A Igreja não é uma elite de perfeitos, mas uma porção da humanidade tal como é, santa e pecadora. Todos são capazes de fazer coisas excecionais com pessoas excecionais. Deus é capaz de fazer coisas excecionais com pessoas normais ou até com os mais simples.

Infelizmente também na Igreja a confiança de muitosfoi traída por abusos de alguns dos seus membros. A purificação e a reparação só são possíveis pelo perdão, pela escuta e pelo acompanhamento de que foi ferido e traído. Juntos e todos, caminhemos numa cultura de não violência e, sobretudo numa cultura do cuidado, do encontro, da transparência, da segurança e da fraternidade.

3. Igreja de portas abertas

A Igreja é uma mãe de coração aberto e «a Igreja “em saída” é uma Igreja com as portas abertas. (…) A Igreja é chamada a ser sempre a casa aberta do Pai. Um dos sinais concretos desta abertura é ter, por todo o lado, igreja com as portas abertas. (…) e nem sequer as portas dos sacramentos se deveriam fechar por uma razão qualquer. Isto vale sobretudo quando se trata daquele sacramento que é a “porta”: o Batismo. (…) Muitas vezes agimos como controladores da graça e não como facilitadores. Mas a Igreja não é uma alfândega, é a casa paterna, onde há lugar para todos com a sua vida fatigante» (EG 46-47).

A Igreja não existe e não pode viver só para si mesma. Existe para o acolhimento de todos, existe para a Missão, ou melhor para evangelizar com o Evangelho de que sempre se evangeliza nos amplos horizontes de Deus.

Acolher não é só dialogar, mas deixar entrar alguém. Precisamos urgentemente de uma pastoral da escuta e do acolhimento mais cuidada nas nossas comunidades.

A Igreja Arquidiocesana, da qual a igreja Catedral é símbolo da unidade, deve ser casa que sabe acolher e escutar medos e esperanças das pessoas, perguntas e angústias e que sabe oferecer um corajoso testemunho e um anúncio credível da verdade, que é Cristo. O acolhimento cordial e gratuito é a condição primeira da evangelização tão antiga e sempre nova.

Amar a Igreja, esta Igreja, como Cristo a ama e me ama, ainda que com sofrimento se descubram estruturas que não estão em harmonia com mesmo e único Evangelho de Jesus Cristo.

Confiamos na oração a peregrinação da fé e do acolhimento e da hospitalidade cristã, como o salmista canta no Salmo 21: «mas Vós, Senhor, não Vos afasteis de mim, sois a minha força, apressai-Vos a socorrer-me. Hei de falar do vosso nome aos meus irmãos, hei de louvar-Vos no meio da assembleia».
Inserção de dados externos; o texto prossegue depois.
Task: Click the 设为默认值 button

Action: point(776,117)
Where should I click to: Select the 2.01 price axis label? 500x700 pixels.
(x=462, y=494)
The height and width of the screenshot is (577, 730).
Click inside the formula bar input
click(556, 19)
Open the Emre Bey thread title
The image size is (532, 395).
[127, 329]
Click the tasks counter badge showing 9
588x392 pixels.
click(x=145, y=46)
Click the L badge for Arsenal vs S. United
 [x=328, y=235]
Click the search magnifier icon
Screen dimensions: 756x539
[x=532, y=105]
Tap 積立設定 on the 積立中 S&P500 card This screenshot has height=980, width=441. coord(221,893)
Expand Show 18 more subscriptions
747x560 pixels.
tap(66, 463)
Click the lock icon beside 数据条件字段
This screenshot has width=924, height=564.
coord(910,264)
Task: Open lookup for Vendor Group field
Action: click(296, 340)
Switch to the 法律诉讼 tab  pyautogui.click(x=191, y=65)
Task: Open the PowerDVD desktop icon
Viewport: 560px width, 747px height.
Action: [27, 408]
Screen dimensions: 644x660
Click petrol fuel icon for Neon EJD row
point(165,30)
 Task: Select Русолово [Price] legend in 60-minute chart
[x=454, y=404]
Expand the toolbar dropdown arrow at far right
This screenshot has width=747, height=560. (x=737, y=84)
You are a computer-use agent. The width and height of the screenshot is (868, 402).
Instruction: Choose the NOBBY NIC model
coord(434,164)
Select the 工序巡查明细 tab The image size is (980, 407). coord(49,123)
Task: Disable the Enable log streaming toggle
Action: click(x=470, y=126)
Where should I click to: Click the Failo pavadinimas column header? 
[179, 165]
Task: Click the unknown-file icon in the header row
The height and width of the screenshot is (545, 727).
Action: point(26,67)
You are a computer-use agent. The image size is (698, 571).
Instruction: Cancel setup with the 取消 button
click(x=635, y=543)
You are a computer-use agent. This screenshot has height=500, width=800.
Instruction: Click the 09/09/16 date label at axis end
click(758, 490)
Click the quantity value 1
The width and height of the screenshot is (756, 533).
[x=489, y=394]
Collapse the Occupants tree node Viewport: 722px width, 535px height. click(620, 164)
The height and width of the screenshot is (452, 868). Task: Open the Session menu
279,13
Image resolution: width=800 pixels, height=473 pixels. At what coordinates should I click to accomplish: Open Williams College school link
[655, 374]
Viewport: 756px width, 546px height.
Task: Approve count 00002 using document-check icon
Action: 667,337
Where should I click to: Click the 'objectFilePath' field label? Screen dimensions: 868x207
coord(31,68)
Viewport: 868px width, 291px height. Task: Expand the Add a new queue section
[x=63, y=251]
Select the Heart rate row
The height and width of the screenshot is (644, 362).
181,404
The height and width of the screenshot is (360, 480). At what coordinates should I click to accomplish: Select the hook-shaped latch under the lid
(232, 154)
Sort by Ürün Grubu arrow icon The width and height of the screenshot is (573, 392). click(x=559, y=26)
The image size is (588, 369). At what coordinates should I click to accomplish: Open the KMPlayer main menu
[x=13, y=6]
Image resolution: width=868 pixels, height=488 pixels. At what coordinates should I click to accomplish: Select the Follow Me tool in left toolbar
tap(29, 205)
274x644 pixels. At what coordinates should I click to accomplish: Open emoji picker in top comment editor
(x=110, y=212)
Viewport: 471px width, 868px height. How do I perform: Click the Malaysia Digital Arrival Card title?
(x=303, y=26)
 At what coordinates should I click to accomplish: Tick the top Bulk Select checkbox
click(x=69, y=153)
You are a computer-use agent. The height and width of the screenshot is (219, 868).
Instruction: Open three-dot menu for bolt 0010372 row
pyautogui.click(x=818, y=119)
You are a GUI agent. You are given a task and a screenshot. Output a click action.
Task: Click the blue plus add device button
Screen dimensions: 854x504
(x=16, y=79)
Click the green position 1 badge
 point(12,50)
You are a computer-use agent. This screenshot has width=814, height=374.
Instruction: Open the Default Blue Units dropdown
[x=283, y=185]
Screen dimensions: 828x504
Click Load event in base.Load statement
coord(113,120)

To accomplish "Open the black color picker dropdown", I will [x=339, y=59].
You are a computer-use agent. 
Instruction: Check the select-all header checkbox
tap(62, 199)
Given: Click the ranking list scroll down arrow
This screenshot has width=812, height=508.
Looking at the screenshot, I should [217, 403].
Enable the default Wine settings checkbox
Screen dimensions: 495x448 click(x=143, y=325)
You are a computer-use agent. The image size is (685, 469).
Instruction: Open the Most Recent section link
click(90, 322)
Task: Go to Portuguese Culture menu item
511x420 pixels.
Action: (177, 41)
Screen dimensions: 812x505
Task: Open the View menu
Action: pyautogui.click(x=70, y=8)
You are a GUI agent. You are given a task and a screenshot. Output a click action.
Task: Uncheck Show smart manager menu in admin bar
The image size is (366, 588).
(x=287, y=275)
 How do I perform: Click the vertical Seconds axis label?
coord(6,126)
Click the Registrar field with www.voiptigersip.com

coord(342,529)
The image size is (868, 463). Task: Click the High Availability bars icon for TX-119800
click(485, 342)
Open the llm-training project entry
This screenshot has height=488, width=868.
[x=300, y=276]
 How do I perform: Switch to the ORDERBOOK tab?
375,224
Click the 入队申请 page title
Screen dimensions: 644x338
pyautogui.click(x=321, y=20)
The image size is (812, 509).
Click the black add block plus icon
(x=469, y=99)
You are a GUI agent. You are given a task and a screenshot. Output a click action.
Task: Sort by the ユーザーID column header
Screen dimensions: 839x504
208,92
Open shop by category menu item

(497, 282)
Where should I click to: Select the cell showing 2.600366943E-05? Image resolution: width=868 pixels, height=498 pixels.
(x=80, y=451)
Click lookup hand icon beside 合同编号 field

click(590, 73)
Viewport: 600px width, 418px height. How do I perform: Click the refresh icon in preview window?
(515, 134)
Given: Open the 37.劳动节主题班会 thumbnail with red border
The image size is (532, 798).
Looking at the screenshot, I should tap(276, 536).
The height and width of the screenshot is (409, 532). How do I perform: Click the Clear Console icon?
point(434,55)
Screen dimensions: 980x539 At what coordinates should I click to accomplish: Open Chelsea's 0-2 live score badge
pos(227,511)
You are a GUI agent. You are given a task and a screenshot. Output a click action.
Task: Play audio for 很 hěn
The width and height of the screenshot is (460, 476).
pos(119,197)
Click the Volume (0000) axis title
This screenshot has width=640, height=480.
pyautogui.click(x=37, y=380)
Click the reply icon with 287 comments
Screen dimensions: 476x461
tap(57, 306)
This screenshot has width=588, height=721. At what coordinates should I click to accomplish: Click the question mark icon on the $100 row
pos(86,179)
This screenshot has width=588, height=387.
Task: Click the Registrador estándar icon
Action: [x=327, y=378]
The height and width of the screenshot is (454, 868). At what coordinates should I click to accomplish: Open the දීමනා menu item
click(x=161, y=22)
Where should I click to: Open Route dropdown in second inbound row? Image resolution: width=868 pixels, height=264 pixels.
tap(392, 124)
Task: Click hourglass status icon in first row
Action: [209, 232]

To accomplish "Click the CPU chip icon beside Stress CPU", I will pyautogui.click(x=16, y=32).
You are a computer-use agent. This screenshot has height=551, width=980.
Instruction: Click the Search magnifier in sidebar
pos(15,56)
No drama da cruz de Jesus cumpre-se o drama da cruz de cada um de nós. O sofrimento que vem da coerência e da fidelidade a Deus, à verdade, à justiça, à paz, aparentemente conduz à derrota, à desgraça e até à morte, mas autenticamente conduz à vida. Foi assim com Jesus Cristo e assim será connosco. A Semana Santa, ou semana maior, é ainda designada, em documentos antigos, por semana autêntica, porque valida a nossa vida cristã no autêntico mistério pascal, que o próprio Jesus Cristo, ferido e ressuscitado.